Un retour au passé qui s'accélère

Les flashbacks, pour dévoiler progressivement la naissance de la haine, ponctuent avec soin un jeu mortel du chat et de la souris. On comprend que l'aînée Alice est depuis longtemps une comédienne reconnue, mariée à un metteur en scène et ancien meilleur ami de Louis - il les a présentés. Louis est un écrivain longtemps sans succès, plus laborieux dans sa carrière, qui a connu quelques heures de gloire.

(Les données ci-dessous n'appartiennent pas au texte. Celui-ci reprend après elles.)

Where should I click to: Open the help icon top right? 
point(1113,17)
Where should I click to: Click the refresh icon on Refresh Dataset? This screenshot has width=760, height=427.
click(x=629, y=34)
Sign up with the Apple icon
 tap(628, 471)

Une gloire qui fut celle du moment de la révélation d'Alice, lancée face-à-face dans un rire méchant, larmoyant, désespéré surtout : elle le hait. Louis répond qu'il le sait très bien. À partir de là, les livres de Louis deviennent assassins envers sa soeur, qui porte plainte, et puis il n'écrit plus.

Frère et Soeur
Frère et Soeur ©Le Pacte

Longtemps Alice et Louis se sont admirés, aimés. Et puis quelque chose a changé, quelque chose a disparu, une innocence s'est évanouie sans crier gare. Frère et Soeur montre alors avec réussite les cris, les menaces, l'appréhension craintive et maladroite de chacun d'une même grande violence. Mais alors que les deux premières parties plaçaient délicatement les éléments de la résolution, la troisième va s'emballer, inutilement. Comme si le sujet, tel un incendie, avait finalement brûlé les mains de son auteur.

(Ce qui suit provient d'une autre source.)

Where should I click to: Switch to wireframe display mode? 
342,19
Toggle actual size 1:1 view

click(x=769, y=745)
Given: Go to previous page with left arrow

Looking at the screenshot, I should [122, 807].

Une révélation précieuse mais pressée

La dernière partie du film offre une perspective complexe. Lancé à plein régime, avec un montage qui s'affole sans raison, dans cette fouille archéologique d'un idéal passé, le réalisateur montre une réconciliation heureuse de Louis et Alice, défaits d'épuisement et leurs rancoeurs momifiées. À quoi bon finalement ? Une page peut être tournée.

Mais la résolution volontairement incomplète du mystère de l'origine de cette haine l'indique : il y a encore un indicible. Parce que la jalousie sociale, la jalousie tout court même, les silences coupables, les médicaments et les drogues, les deuils ratés, tout ça ne suffit pas. Alice et Louis se sont aimés, trop forts, et au-dessus du lit qu'ils partagent innocemment à présent, dans la maison de leurs parents maintenant décédés tous les deux, apaisés, flotte le spectre de l'inceste.

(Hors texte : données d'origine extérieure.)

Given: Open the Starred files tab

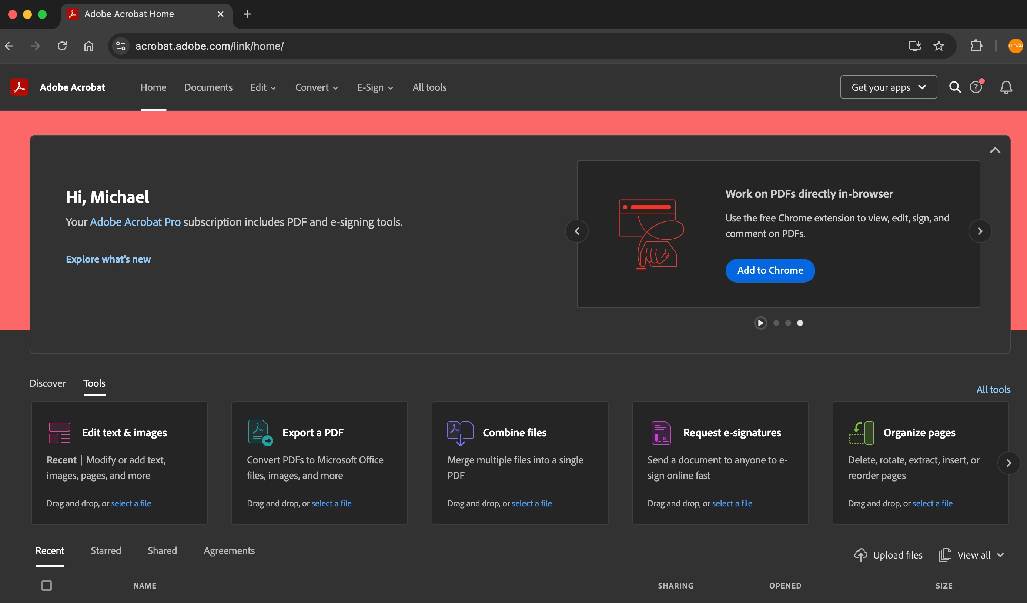Looking at the screenshot, I should coord(106,550).
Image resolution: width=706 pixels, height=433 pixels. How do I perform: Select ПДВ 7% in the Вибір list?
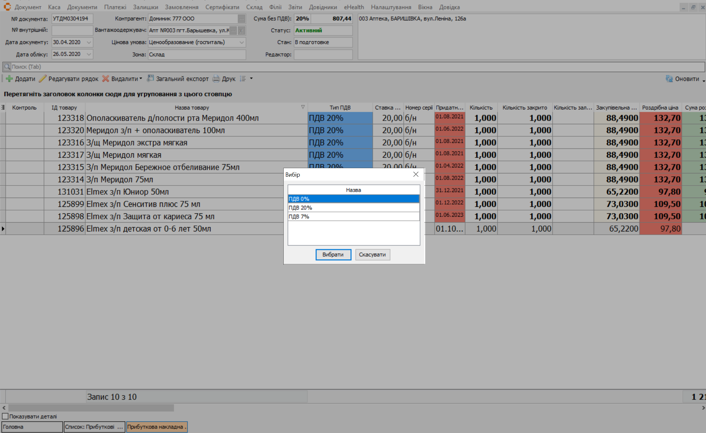pyautogui.click(x=353, y=216)
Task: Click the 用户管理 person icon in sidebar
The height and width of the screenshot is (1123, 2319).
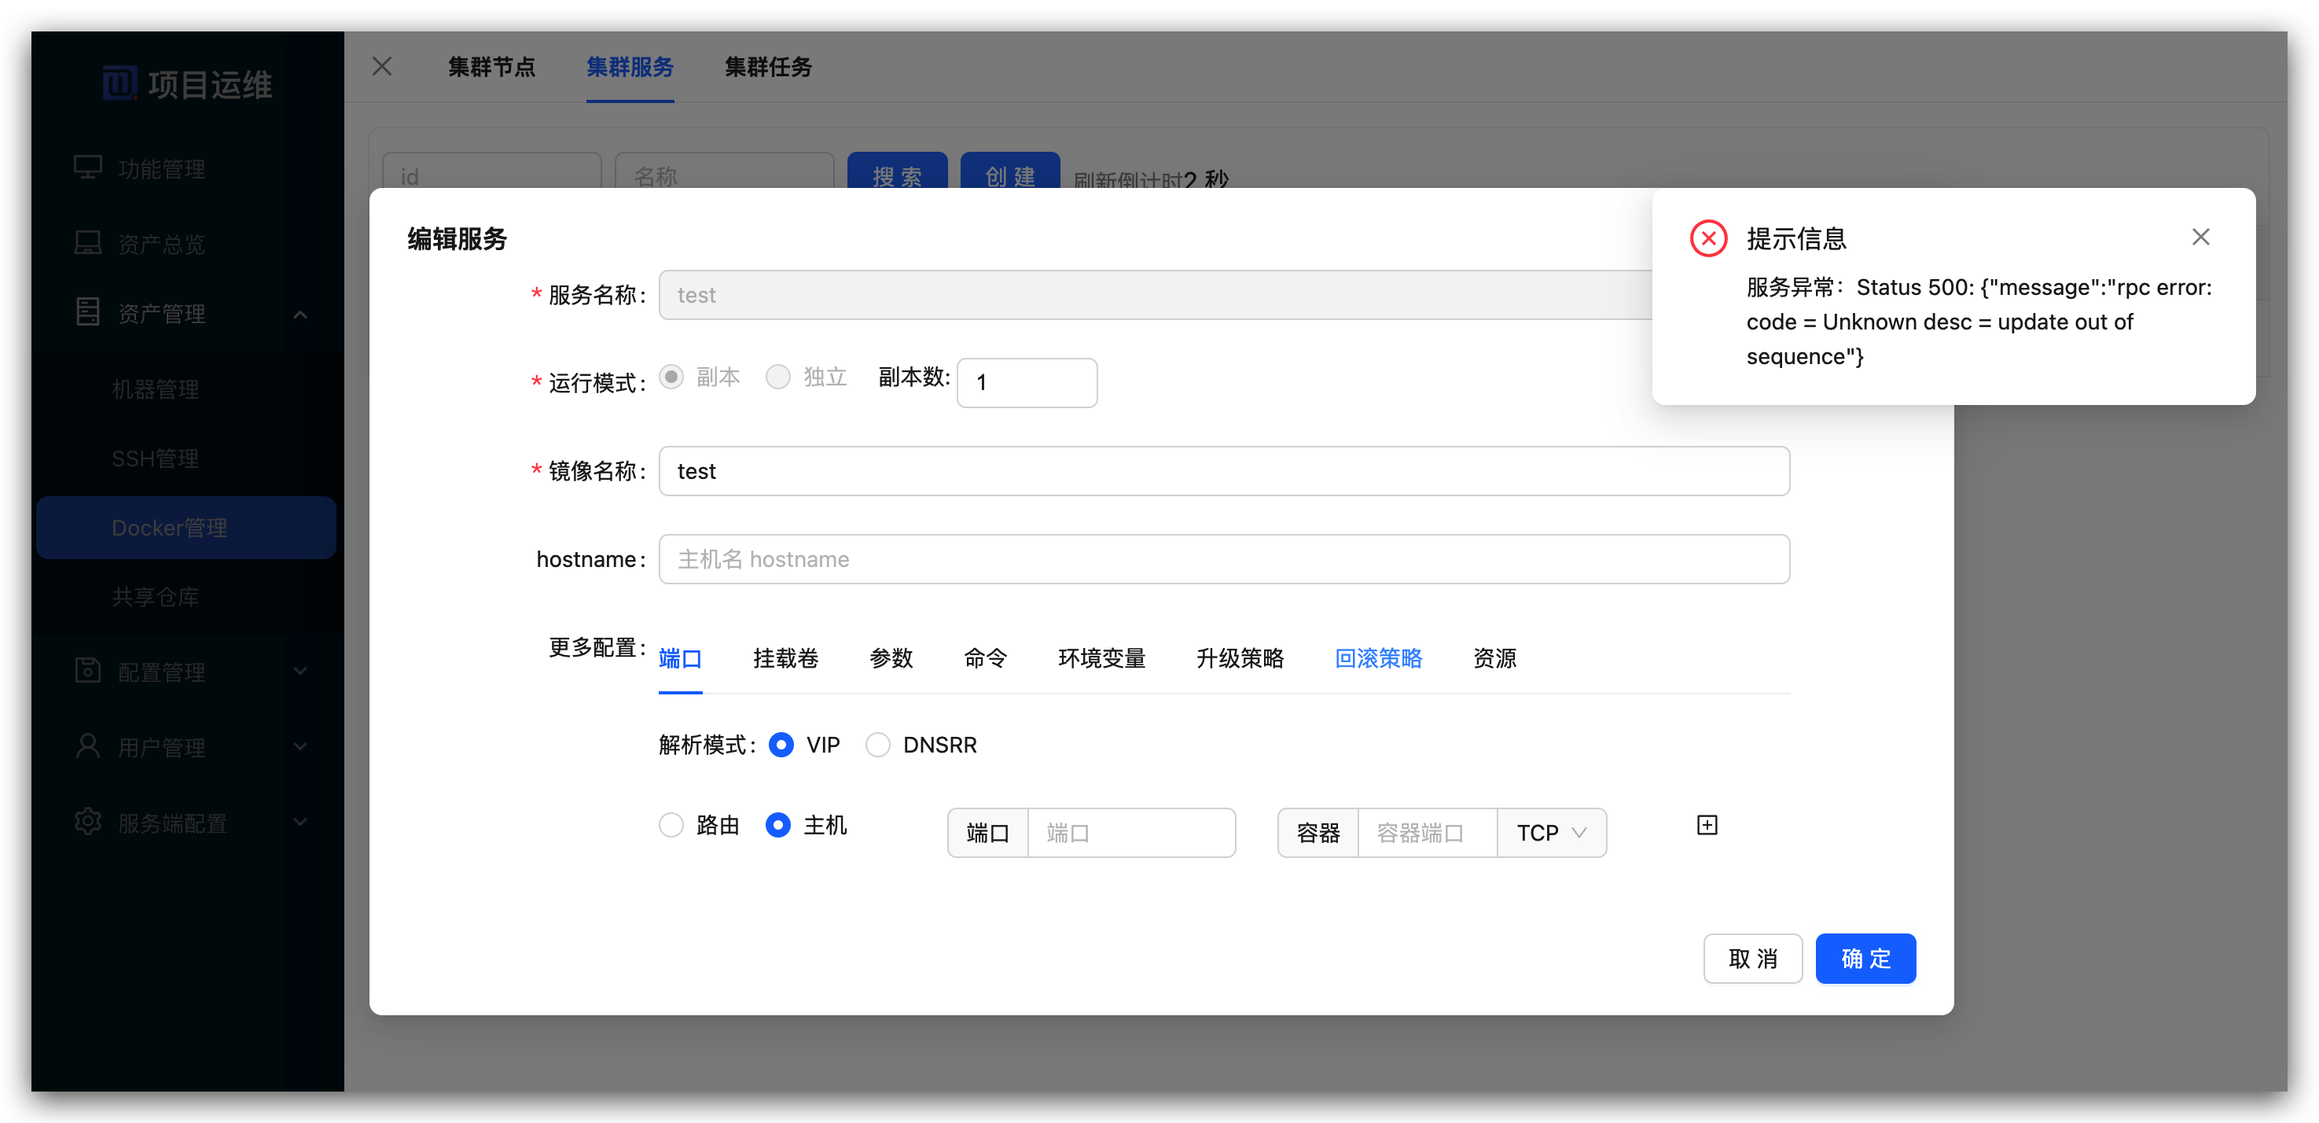Action: click(x=87, y=747)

À cette lumière, la relation avec leurs parents s'éclaire. Tous les deux ils appellent leurs parents par leur prénom, alors que leur cadet (Benjamin Siksou) dit "papa". Ils sont distants, se parlent très rarement, le décès de Jacob ayant cimenté la configuration éclatée par Louis et Alice de la famille. D'abord tristes à en mourir de leur amour perdu, tétanisés par un tabou, les personnages d'Arnaud Desplechin se libèrent et laissent en suspens la vérité, au bout d'un récit d'une force et d'intensité presque monstrueuses, pour laisser le coeur battant entre guerre et paix.

Frère et Soeur d'Arnaud Desplechin, en salles le 20 mai 2022. Ci-dessus la bande-annonce. Retrouvez ici toutes nos bandes-annonces. Le film était en compétition officielle au festival de Cannes 2022.

Conclusion

Note de la rédaction

"Frère et Soeur" est une réussite, une histoire intime sublimée par une mise en scène et des comédiens qui composent avec brio une rage familiale mystérieuse. De la haine à l'amour, Arnaud Desplechin établit une terrible boucle. On peut aimer comme détester, mais on s'accordera sur un cinéma de très haut niveau.